**TASK SET:**
1 – List every group of women that the passage on feminist responses to the general strike names as unable to stop working.
2 – Write a continuation of the passage on feminist responses to the general strike, beginning after its final sentence.

Another crucial insight is the acknowledgement that the majority of women are excluded from generalised appeals to support the strike. Immigrants, informal workers, highly precarious workers, housewives, self-employed, sex workers... none of them can stop working and thus make a public statement of their political position. A general strike, as actually conceived, is not their political tool. And increasingly it is not many men’s adequate political tool, as the process of feminisation of labour occurs. Nevertheless, feminist groups supported the strike. They did this because they shared the concern of women in trade unions’ about women’s disadvantaged position in the labour market and the anticipated even more negative consequences of the reform They tried to make a more inclusive appeal, making references to the other side of a strike, which imply not consuming, not using services such as schools, the health system an public transportation... As the Women’s Secretary of another trade union (CGT) stated: “let’s stop all work –productive, caring, domestic and voluntary work”. However, it did not resolve the problem. The non-execution of a huge amount of female work is simply not possible or could lead to negative consequences suffered only by the workers (women) themselves. Theirs is a struggle already lost or still not begun.

 

While these ideas were clear, a lack of a collective, unitary discourse became visible. Feeling uncomfortable with official and trade union’ discourses is not enough. An example of this feeling can be found in those feminists who firstly met to decide a common response to the strike and then discovered that, instead of having any answer, they had lots of questions. From there they created the so-called “Women Workers’ Laboratory Productions”, which is a project still in its embryonic phase. They argue that precariousness is the common factor within the heterogeneity of women’s situations. Precariousness is a weak basis for collective struggle because of its many negative –vulnerability, insecurity, poverty...- and ambivalent –mobility, flexibility- implications. But some positive factors can also be recovered through a process of resistance. So starting from this common precarious location we should begin to share and understand our differences in order to: “[…] escape from neoliberal fragmentation, which divides us, weakens us and turns us into victims […]. We want to facilitate the collective construction of different possibilities of living through a joint and creative struggle”.

(Some rows)
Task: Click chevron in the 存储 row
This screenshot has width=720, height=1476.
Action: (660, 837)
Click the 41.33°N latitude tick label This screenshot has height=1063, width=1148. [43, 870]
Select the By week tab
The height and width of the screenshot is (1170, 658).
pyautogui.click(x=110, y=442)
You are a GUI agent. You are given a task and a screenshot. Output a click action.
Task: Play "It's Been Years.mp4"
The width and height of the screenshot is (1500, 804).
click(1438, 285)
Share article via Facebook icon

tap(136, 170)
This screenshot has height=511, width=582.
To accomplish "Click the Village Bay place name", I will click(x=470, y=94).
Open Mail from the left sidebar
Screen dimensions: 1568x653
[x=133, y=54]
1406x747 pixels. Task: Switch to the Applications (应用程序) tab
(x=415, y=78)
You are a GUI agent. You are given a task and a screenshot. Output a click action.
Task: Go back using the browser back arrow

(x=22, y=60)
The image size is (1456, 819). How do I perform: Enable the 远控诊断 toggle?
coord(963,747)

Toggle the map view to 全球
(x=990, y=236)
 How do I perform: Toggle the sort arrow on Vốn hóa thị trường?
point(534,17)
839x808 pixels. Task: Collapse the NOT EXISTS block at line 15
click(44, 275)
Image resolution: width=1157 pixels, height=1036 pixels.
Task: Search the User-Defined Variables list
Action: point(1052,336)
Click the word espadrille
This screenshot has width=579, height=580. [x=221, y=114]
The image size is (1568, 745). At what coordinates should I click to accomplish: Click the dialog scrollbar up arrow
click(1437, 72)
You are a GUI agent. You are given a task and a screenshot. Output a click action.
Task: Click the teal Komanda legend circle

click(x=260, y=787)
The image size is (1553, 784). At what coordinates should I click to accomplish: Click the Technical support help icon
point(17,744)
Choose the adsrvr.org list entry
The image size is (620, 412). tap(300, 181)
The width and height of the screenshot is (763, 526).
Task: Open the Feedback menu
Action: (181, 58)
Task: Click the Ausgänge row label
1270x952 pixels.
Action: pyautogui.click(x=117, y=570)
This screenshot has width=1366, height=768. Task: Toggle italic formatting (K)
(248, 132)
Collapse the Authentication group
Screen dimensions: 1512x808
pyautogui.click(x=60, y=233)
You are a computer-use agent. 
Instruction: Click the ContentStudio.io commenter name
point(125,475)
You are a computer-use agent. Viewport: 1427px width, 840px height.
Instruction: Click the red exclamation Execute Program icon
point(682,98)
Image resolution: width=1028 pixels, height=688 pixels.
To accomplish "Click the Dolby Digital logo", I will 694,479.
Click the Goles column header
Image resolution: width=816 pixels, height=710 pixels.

**TASK ANSWERS:**
1 – Immigrants, informal workers, highly precarious workers, housewives, self-employed, sex workers

2 –
 

Thus, the event of the general strike helped the feminist movement to perceive a quite clear division of opinions. On the one hand, there are feminists who still believe in the possibility of achieving full high quality employment for all, both men and women. They have reasonably coherent ideas about the problems and the concrete policies that should be implemented in order to surmount them. On the other hand, there are feminists who highlight the incompatibility of actual social organisation with a society/economy that cares about life sustainability and in which all women could really be fully empowered. Their discourse and proposals are being debated in order to integrate these ideas that need further development.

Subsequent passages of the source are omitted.